Vorliegender Text:

================

Schlagwort: Benjamin Netanjahu

Verantwortungslosigkeit

Der amerikanische Präsident Joe Biden hat gegenüber Medienvertretern deutlich gemacht, den israelischen Ministerpräsidenten Benjamin Netanjahu jedenfalls »in nächster Zeit« nicht zu einem Besuch nach Washington einladen zu wollen. Verbunden mit erneuerter Kritik an innenpolitischen Entscheidungen des Likud-Politikers ist die öffentliche Absage an einen Besuch Benjamin Netanjahus ein Affront.

Zwar wäre es wohl keine Übertreibung, dem israelischen Premier zu bescheinigen, er sei umstritten, repräsentiert Benjamin Netanjahu in diesem Amt noch immer einen der engsten Alliierten der Vereinigten Staaten auf der Welt, ganz bestimmt aber im Nahen Osten. Joe Bidens demonstrative Verweigerung einer Einladung an ihn beschädigt daher auch die bilateralen Beziehungen zwischen Washington und Jerusalem.

Während sich Peking gerade mit der Vermittlung einer (Wieder-)Annäherung zwischen dem islamistischen Regime in Teheran und dem Königshaus in Riyadh als neue potentielle Hegemonialmacht in der Region in Stellung zu bringen versucht, riskiert der demokratische Präsident mit der Herabwürdigung des israelischen Regierungschefs einen weiteren Ansehens- und – vor allem – Einflußverlust in der Region.

Niemand verlangt ein Verstummen jeglicher Kritik an politischen Entscheidungen in der jeweils anderen Hauptstadt. Geht sie – unter Verbündeten, die mit Differenzen zumindest bisher umzugehen vermochten – allerdings so weit, daß man sich offiziell aus dem Weg geht, hat sie jedes Maß verloren. Joe Bidens möglicherweise folgenschwere Entscheidung und ihre öffentliche Kommunikation sind unverantwortlich.

Hybris

Der israelische Ministerpräsident Benjamin Netanjahu hat am Sonntag Verteidigungsminister Yoav Gallant entlassen, nachdem der sich zuvor öffentlich für eine Aussetzung der zunehmend umstrittenen Justizreform der Koalition in Jerusalem geäußert hatte. Mit der Entlassung des Ministers, die er mit fehlendem Vertrauen begründete, löste Benjamin Netanjahu noch in der Nacht Massenproteste im ganzen Land aus.

An den Demonstration in Tel Aviv und weiteren Städten Israels beteiligten sich einige Zehntausend Menschen, womöglich deutlich mehr, wobei es auch zu Zusammenstößen mit Sicherheitskräften kam. Der Gewerkschaftsdachverband Histadrut rief zu einem Generalstreik auf, zahlreiche Hochschulen kündigten an, den Lehrbetrieb aus Protest gegen die Reformpläne der Regierung in Jerusalem ruhen zu lassen.

================

Bereitgestellte Daten:
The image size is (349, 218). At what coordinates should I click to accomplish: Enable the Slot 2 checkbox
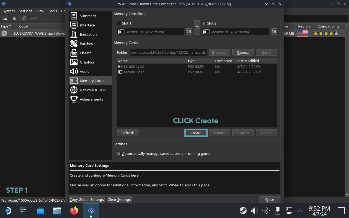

================

Zu bearbeitende Aufgaben:
[a] Prüfen Sie, ob die folgenden Aussagen mit dem Text zu Benjamin Netanjahu übereinstimmen, und belegen Sie jede Antwort (ja oder nein) mit den entscheidenden Worten des Textes als wörtlichem Zitat: (i) Joe Biden will Benjamin Netanjahu vorerst nicht zu einem Besuch nach Washington einladen. (ii) Yoav Gallant wurde entlassen, nachdem er sich öffentlich für eine Aussetzung der Justizreform ausgesprochen hatte. (iii) Netanjahu begründete die Entlassung Gallants mit dessen Äußerungen zur Justizreform.
[b] Schreiben Sie den Text zu Benjamin Netanjahu nach seinem letzten Satz mit drei bis vier Sätzen im Stil eines Kommentars fort.

Lösungen der Aufgaben:
[a]
(i) Ja: »den israelischen Ministerpräsidenten Benjamin Netanjahu jedenfalls »in nächster Zeit« nicht zu einem Besuch nach Washington einladen zu wollen«
(ii) Ja: »nachdem der sich zuvor öffentlich für eine Aussetzung der zunehmend umstrittenen Justizreform der Koalition in Jerusalem geäußert hatte«
(iii) Nein: »die er mit fehlendem Vertrauen begründete«

[b]
Und auch im Kabinett des Likud-Politikers mehrten sich am Abend und in der Nacht die Stimmen, die sich gegen die Durchsetzung der Reformpläne aussprachen, während andere Minister ihren weiteren Verbleib im Kabinett von deren rascher Umsetzung abhängig machten. Benjamin Netanjahu soll nun eine »Rede an die Nation« planen, in der er vermutlich den vorläufigen Verzicht auf die Reform ankündigen wird.

In einer außenpolitisch nicht eben entspannten Lage – das islamistische Regime in Teheran steht näher an der Schwelle zur Atommacht als je zuvor, gleichzeitig nähert es sich wieder an Riyadh an, »palästinensische« Terrororganisationen wollen Ramadan zu einem besonders blutigen Monat machen – haben der israelische Regierungschef und die ihn noch stützenden Parteien Israel ohne Not in eine tiefe Krise gestürzt.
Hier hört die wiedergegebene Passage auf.